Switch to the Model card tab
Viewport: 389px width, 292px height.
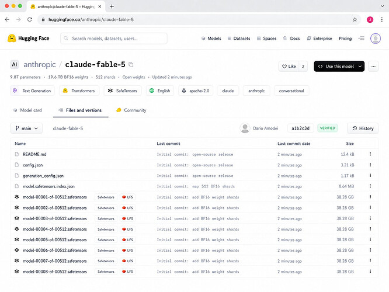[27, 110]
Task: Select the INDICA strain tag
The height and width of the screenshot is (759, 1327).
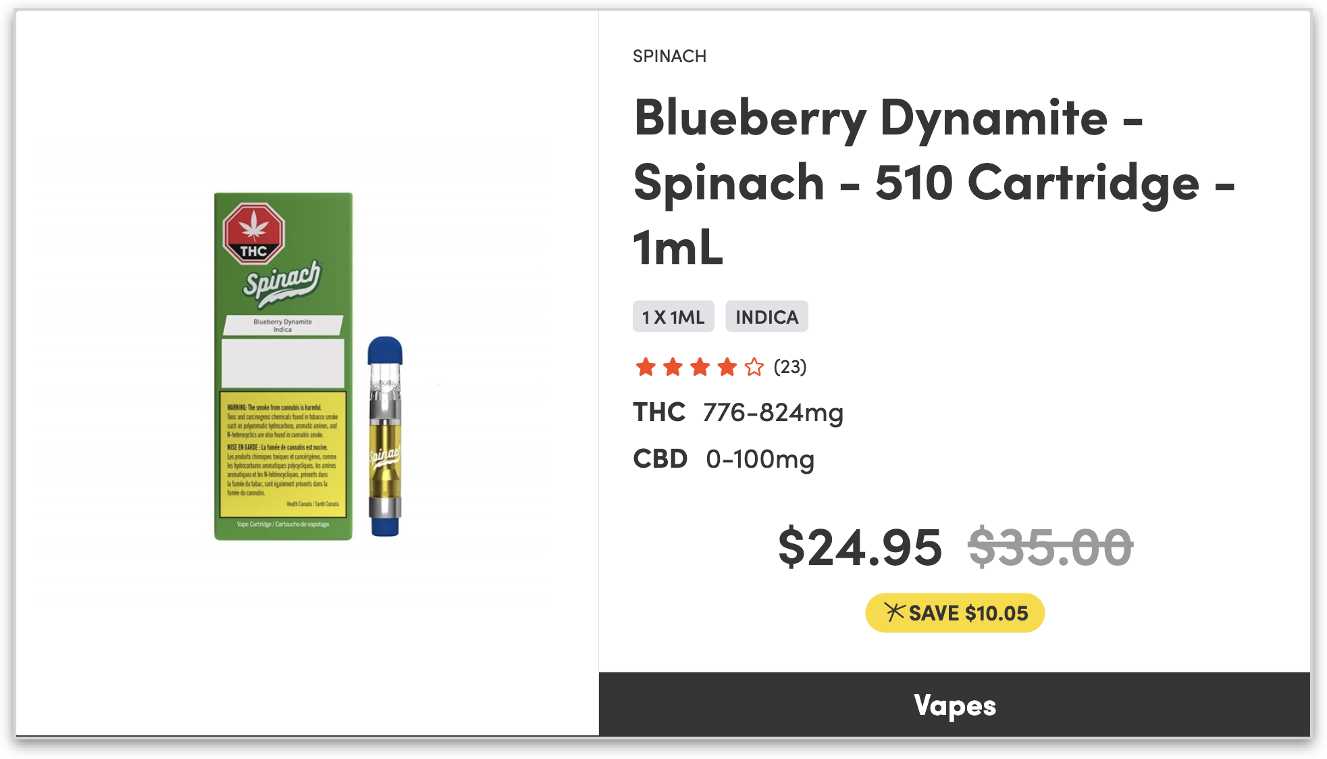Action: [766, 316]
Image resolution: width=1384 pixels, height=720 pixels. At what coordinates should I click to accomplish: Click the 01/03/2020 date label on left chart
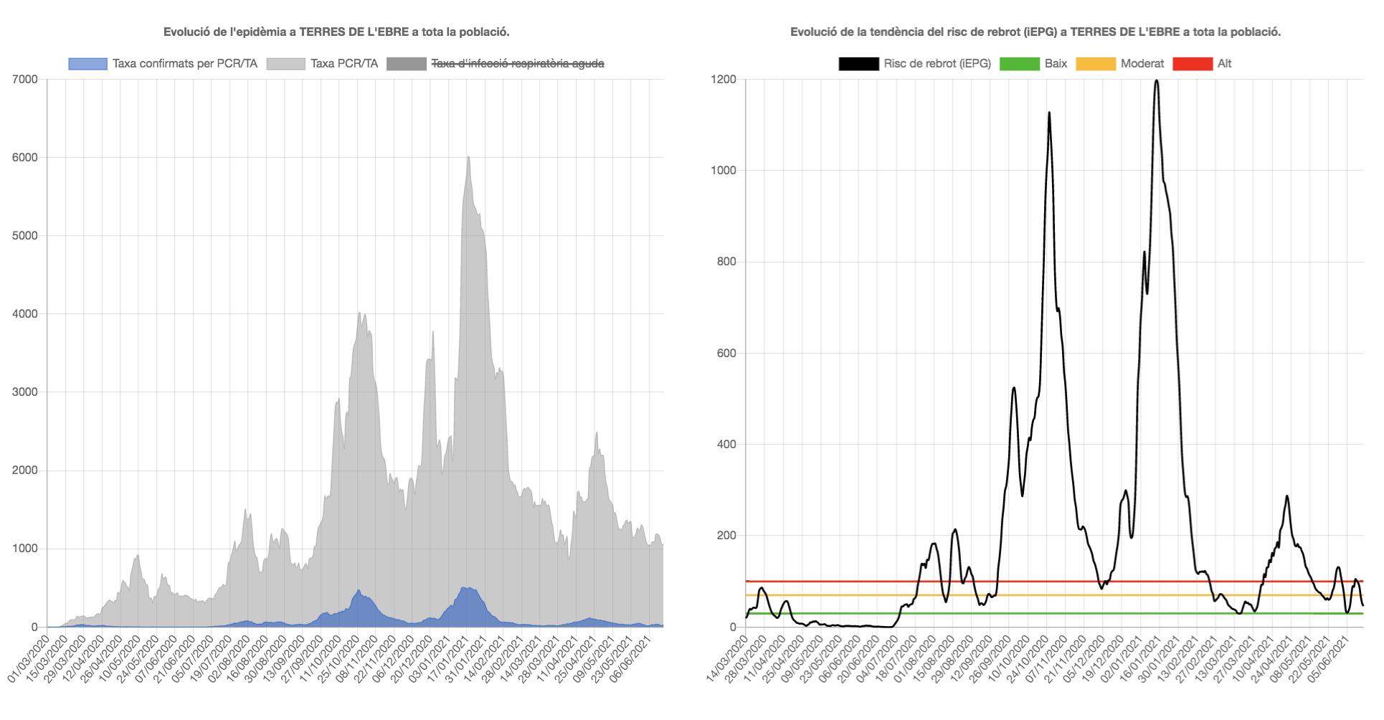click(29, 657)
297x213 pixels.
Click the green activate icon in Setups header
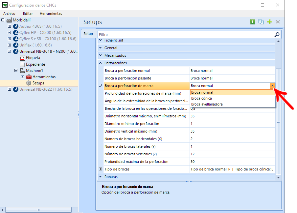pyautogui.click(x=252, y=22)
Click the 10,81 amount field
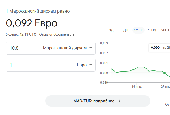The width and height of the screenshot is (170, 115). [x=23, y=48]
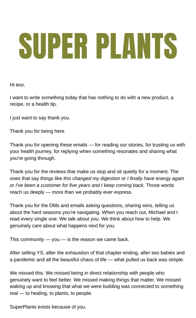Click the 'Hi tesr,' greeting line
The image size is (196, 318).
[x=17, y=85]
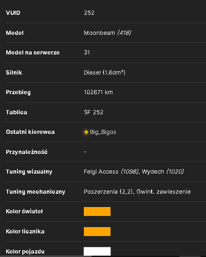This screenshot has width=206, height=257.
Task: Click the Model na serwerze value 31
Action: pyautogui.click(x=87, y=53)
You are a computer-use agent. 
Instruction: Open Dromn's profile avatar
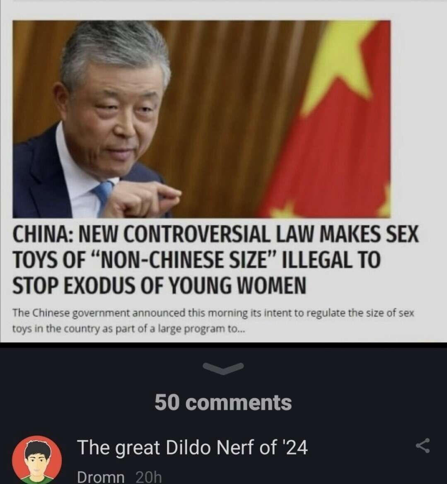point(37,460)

The task:
The entries above need to be repeated word for word, minus their pictures.

Solved problem:
Switch to the Model card tab
Viewport: 389px width, 292px height.
[27, 110]
Task: Select the INDICA strain tag
The height and width of the screenshot is (759, 1327).
Action: [766, 316]
Image resolution: width=1384 pixels, height=720 pixels. At what coordinates should I click to accomplish: Click the 01/03/2020 date label on left chart
click(29, 657)
297x213 pixels.
Click the green activate icon in Setups header
pyautogui.click(x=252, y=22)
Click the 10,81 amount field
The width and height of the screenshot is (170, 115). [x=23, y=48]
Click the 'Hi tesr,' greeting line
The image size is (196, 318).
[x=17, y=85]
This screenshot has width=206, height=257.
Task: Click the Model na serwerze value 31
Action: pyautogui.click(x=87, y=53)
You are a computer-use agent. 
Instruction: Open Dromn's profile avatar
point(37,460)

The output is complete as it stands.